All it tells me is that people have become so conditioned to behaving like lab-rats that they have lost all sense of independence – I wouldn’t stuff my face with kettle chips, either. Neither will I be taking any part in this big society nonsense, no matter how much politicians try to nudge me.

This was the land of the free (and the freedom fry), the land where it’s more important to be able to carry a gun than to have fewer people murdered, and it’s more important to be free not to pay for healthcare insurance than to help keep millions of your low-income neighbours alive.

Nice little strawman side-swipe at the USA there Christina, and completely irrelevant to the point being made.

This, presumably, is why the rather obvious point that people don’t always make brilliant choices, and it’s possible to give them a little “nudge” in the right direction, without resorting to anything as Stalinist as state intervention, is presented as if it were the Lost Symbol that humanity has, since Eve wolfed down that lovely braeburn, been awaiting.

The underlying arrogance is pretty astounding, frankly. Who, precisely, decides what are optimum choices? Who, precisely decides when people have made the “wrong” choice and need nudging? The conceit is palpable. How dare these puffed up people deem themselves so much better than the rest of us that they feel empowered to nudge the rest of us. I’ll make my choices and will abide by the outcomes; good or bad. I’ve had a lifetime’s practice doing both, frankly. I will not be nudged by anyone, let alone someone so low down on the food chain as a politican.

These are certainly tricky issues. But when 24-hour licensing was introduced, in an attempt to nudge us into more continental drinking habits, the Brits only took it as a challenge.

Which probably suggests that nudge is fatuous nonsense that only appeals to the terminal control freak. And, hopefully, is doomed to failure.

7 Comments

  1. Just read that myself and was going to comment … but I think you’ve filleted it quite comprehensively. 🙂

    The glib straw men were particularly irritating. Reducing two issues, which could command a volume apiece, into a brief sentence implying universal acceptance of her point of view, is stunningly arrogant.

  2. “Which probably suggests that nudge is fatuous nonsense that only appeals to the terminal control freak.

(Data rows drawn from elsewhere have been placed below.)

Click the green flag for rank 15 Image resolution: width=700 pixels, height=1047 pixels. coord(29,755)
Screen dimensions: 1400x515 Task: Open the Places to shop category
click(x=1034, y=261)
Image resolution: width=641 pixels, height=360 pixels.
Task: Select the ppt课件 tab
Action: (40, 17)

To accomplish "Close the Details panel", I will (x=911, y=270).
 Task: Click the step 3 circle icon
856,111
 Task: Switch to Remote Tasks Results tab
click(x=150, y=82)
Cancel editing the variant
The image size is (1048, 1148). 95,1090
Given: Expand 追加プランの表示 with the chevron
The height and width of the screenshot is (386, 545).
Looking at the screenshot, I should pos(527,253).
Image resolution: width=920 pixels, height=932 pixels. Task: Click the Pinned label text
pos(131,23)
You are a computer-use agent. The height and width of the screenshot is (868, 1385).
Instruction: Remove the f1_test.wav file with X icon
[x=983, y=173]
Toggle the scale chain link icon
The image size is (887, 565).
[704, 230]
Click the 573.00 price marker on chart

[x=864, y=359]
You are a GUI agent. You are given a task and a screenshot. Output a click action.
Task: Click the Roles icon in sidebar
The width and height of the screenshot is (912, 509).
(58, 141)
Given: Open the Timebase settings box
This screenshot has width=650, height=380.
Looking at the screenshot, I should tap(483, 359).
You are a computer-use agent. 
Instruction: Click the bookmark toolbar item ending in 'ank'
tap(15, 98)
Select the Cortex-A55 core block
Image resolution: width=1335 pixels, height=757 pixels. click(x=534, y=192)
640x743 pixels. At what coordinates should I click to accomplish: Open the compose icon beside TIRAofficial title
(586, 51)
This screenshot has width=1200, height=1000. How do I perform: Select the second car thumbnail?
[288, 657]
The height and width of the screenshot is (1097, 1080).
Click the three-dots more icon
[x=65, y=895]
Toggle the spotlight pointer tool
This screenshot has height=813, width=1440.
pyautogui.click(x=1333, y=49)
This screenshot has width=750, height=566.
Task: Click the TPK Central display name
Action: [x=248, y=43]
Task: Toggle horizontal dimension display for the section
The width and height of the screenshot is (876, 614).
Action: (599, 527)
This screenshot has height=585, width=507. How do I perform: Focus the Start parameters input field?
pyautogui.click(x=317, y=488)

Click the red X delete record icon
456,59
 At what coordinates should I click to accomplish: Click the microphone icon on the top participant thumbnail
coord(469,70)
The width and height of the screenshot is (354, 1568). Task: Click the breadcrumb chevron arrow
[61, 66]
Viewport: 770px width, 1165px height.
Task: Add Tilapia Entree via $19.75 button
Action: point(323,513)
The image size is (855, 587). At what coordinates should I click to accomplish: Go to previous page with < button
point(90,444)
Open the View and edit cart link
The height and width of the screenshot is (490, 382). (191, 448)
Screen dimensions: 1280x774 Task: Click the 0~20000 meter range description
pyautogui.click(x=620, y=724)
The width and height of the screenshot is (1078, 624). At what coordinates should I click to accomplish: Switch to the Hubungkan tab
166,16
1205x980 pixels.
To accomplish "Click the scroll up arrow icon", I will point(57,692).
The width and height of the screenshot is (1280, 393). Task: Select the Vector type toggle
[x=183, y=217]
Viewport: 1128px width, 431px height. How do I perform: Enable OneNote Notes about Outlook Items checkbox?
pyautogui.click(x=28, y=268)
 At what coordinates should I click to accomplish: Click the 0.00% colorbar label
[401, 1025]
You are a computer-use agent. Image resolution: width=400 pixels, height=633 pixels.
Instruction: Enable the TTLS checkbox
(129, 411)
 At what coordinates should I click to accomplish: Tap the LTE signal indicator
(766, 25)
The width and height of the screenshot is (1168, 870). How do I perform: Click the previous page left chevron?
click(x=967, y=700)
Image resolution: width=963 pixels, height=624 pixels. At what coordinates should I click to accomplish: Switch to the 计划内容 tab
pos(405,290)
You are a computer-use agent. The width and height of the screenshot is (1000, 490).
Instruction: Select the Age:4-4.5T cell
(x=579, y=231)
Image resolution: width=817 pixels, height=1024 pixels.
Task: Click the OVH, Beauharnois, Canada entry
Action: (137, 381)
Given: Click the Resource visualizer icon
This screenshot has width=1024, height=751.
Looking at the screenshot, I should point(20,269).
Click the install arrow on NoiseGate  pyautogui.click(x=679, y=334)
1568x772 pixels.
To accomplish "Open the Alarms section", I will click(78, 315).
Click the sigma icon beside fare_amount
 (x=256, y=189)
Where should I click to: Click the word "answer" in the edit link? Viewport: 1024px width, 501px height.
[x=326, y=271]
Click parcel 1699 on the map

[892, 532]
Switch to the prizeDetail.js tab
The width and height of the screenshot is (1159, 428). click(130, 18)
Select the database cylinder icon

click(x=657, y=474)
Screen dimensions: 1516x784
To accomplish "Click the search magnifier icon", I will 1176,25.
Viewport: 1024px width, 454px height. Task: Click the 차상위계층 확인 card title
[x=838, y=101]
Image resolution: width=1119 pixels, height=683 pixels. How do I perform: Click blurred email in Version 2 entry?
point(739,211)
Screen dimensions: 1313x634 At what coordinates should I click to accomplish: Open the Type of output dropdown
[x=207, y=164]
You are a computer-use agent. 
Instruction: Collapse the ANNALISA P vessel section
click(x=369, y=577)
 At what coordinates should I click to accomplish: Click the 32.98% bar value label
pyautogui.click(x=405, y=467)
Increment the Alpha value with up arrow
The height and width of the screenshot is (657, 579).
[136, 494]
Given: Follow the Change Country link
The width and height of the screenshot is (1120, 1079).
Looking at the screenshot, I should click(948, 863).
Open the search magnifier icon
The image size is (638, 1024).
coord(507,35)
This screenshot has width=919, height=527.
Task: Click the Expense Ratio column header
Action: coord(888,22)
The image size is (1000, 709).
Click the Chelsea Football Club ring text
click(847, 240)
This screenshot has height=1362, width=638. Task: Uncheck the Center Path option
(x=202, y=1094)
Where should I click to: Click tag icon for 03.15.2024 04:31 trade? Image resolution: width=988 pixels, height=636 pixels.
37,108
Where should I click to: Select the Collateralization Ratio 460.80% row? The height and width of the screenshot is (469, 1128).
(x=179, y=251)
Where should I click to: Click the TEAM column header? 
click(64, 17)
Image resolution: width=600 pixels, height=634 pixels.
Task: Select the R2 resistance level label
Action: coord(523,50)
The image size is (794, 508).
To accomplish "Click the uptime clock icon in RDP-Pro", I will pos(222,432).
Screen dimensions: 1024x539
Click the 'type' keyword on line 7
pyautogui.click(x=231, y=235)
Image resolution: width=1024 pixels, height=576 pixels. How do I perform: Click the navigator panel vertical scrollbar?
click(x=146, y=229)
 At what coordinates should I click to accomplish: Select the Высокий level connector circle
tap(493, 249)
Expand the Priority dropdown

And, hopefully, is doomed to failure.”

    Sadly, I think you underestimate the number of these in today’s UK, and overestimate the number of people willing to stand up against them…

  3. Julia,you may be right, but do I underestimate the ability of the great British public to simply miss the fact that they are being nudged and carry on regardless?

    Dick, yeah, the arrogant assumption about the USA is pretty sickening.

  4. Cod psychology for the masses is about as high-brow as Cameron’s lobotomised, traumatised party can manage.

    Remember 1984: the ‘nudging’ is aimed at the outer party (the middle classes, the sentient). The proles can do what they want, but find cashew nuts hard to come by.

  5. So now that Oxfordshire has TURNED OFF its speed cameras, will Cammers be nudging other authorities to not only do the same, but also to actually TAKE THEM DOWN.
    I won’t be holding my breath of course, it’s just that I have always hated seeing a job half done.

  6. “His guests thanked him for his intervention and then (being economists) mused on how it was possible to be happier now that their choices had been reduced. ”
    Not Chicago School economists obviously.